2025年1月、埼玉県八潮市で発生した道路陥没事故では、下水道内部の調査に点検用ドローンが活用され、従来の調査方法では難しかった現場対応を実現した。この事例は、全国の自治体やインフラ事業者の間で下水道点検分野におけるドローン活用の可能性を強く印象づけ、それ以降は狭所空間で運用可能な屋内向け小型ドローンに対する問い合わせが増加している。
事故現場の調査を担当したブルーイノベーションは、7月29日から4日間、インテックス大阪で開催された国内最大級の下水道関連展示会「下水道展’25大阪」に初出展。道路陥没事故で調査に使用した屋内点検用球体ドローン「ELIOS 3」を開発するスイスのFlyability社と共同で、ドローンの展示や活用事例の紹介、さらにはデモフライトを行い、来場者から熱心な質問が相次いだ。
国内最大規模の展示会で関心高まる狭所空間向け小型ドローン
下水道展’25大阪は全国の地方公共団体や下水道事業者を対象に、最新技術やソリューション、サービスを紹介する国内最大規模の展示会で、毎年開催地を変えて実施している。
2025年は350社が出展し、来場者数は累計4万3000人を超えた。国土交通省が八潮市の事故を受けて「下水道管路の全国特別重点調査」を要請したこともあり、会場ではドローンを含む新技術への注目度が例年以上に高まっていた。
ブルーイノベーションが国内販売する「ELIOS 3」は高精度LiDARと球体ガード、高輝度LEDを搭載し、暗くて狭い下水道管内でも安全かつ安定した飛行と映像撮影を可能にする。GPSが使えない狭所や照明のない暗闇にも対応し、人が立ち入れない場所での調査に最適だ。
陥没事故の調査では、とくにLiDARによるリアルタイム3Dマップが大きく貢献している。通常のドローンではGPSを受信できないため、遠隔操縦によって映像や写真を撮影した詳細な場所が把握できない。しかし、ELIOS 3であれば、飛行しながら3Dマップを生成できるので、撮影した場所をタグ付けし、映像や写真がおおよそ何m先のデータなのかを知ることができる。
ブルーイノベーションの担当者は、「ELIOS 3は高性能ながら、約2時間の講習で基本操作を習得できます。下水道管内での飛行には免許も不要で、日常的に点検業務を行う作業員でも扱いやすい機体です」とELIOS 3の魅力を説明してくれた。
展示会で行われたブルーイノベーションによる技術紹介セミナーは、立ち見が出るほどの盛況ぶりで、導入に向けた動きが加速していることが感じられた。

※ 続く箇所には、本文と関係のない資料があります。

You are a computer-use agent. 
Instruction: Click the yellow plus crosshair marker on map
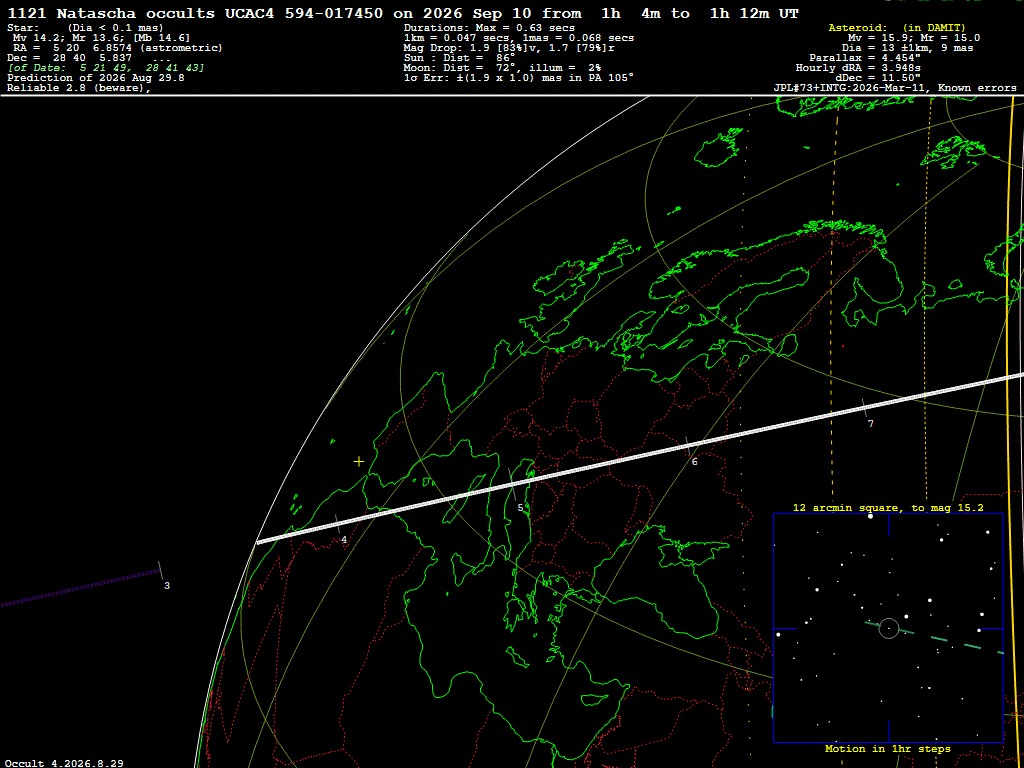[x=359, y=462]
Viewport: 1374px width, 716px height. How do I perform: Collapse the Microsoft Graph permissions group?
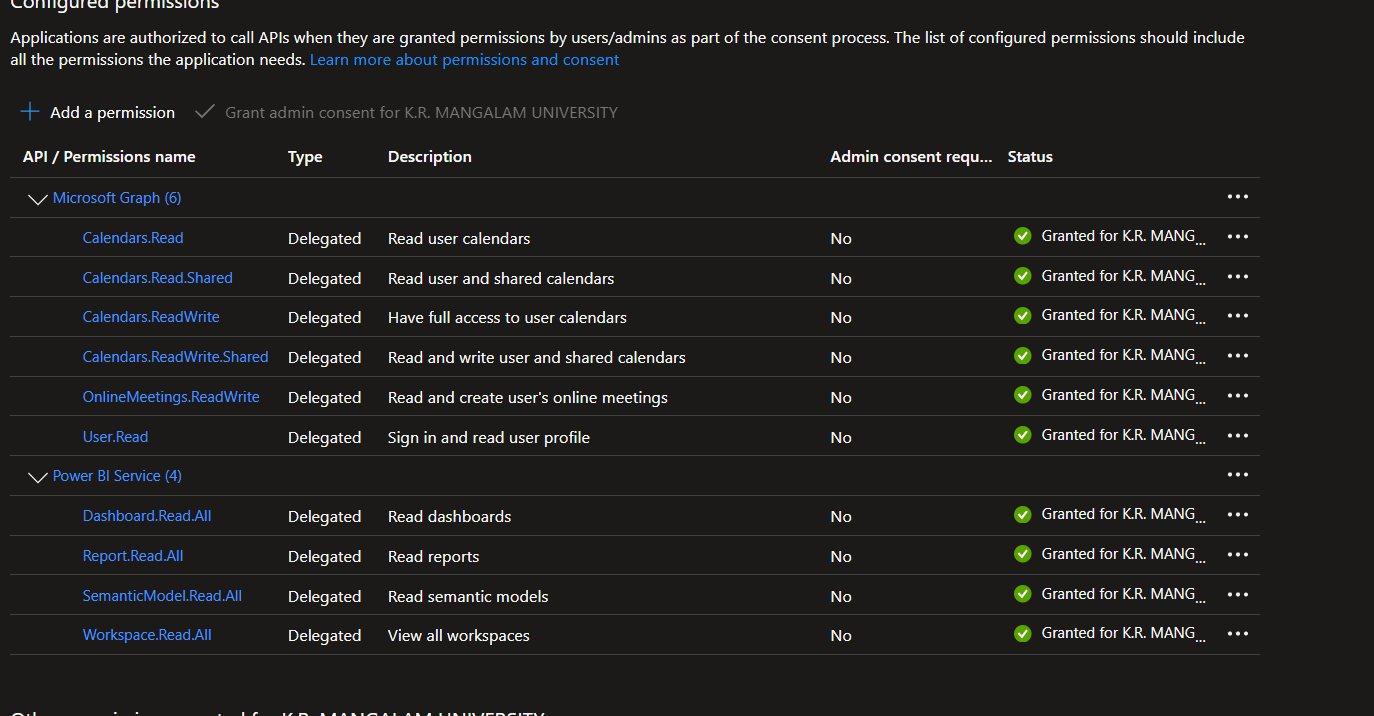(x=38, y=198)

硫化水素による労災事故の深刻化、即投入可能でコスト効率も高い
下水道点検の現場では、有毒ガス「硫化水素」の危険性が常に付きまとう。
2025年3月7日には秋田県男鹿市で3人、8月2日には埼玉県行田市で4人が硫化水素中毒で死亡する事故が発生。換気を行っても堆積物から再び硫化水素が発生することは珍しくなく、作業員の安全確保は喫緊の課題だ。
こうした背景から、無人化による点検方法の需要は急速に高まっている。
従来の無人点検には有線ロボットやカメラを搭載した水上走行型ロボットが用いられてきたが、多くは事前の管内清掃が必須だった。一方、ELIOS 3は水に浸からないため清掃不要で、準備から投入まで5分未満。価格は約850万円と高コストに思えるが、業務委託による点検費用(1kmあたり約400万円)や清掃費用(同額程度)を考慮すれば、業界内では割高感は少ないと言えるだろう。
パートナー拡大とデジタル化の推進
現在、ELIOS 3での点検業務は自社にドローンを導入して運用するか、ブルーイノベーションのパイロットが現地に赴くかたちで行っているが、需要拡大を見据え、同社は2024年10月から協業パートナー(サービスプロバイダー、サブリテーラー)の拡充を進めている。
展示会では、パートナー企業の管清工業とフソウのブースでもELIOS 3を展示し、具体的な運用事例が紹介された。なお、ブルーイノベーションとフソウは共同で実証検証を行うなど、下水道管内でのドローン活用を進めている。
フソウは2020年からブルーイノベーションに出資し、上下水道分野でのデジタル化を共同推進している。リアルタイム映像管理に加え、LiDARで取得した点群データを即時3D化し、将来的にはデジタルツインを設計や工事に活用するシステムの開発も進行中だ。
今後の展望――老朽化インフラへの切り札となるか
ブルーイノベーションは「現場活用の実証実験はしばらく続く」としながらも、老朽化が進む下水道インフラの維持には質の高い点検作業が急務と指摘する。ドローン点検は安全性・効率性・コスト面で優位性があり、下水道保守の新たなスタンダードとしての定着が期待されている。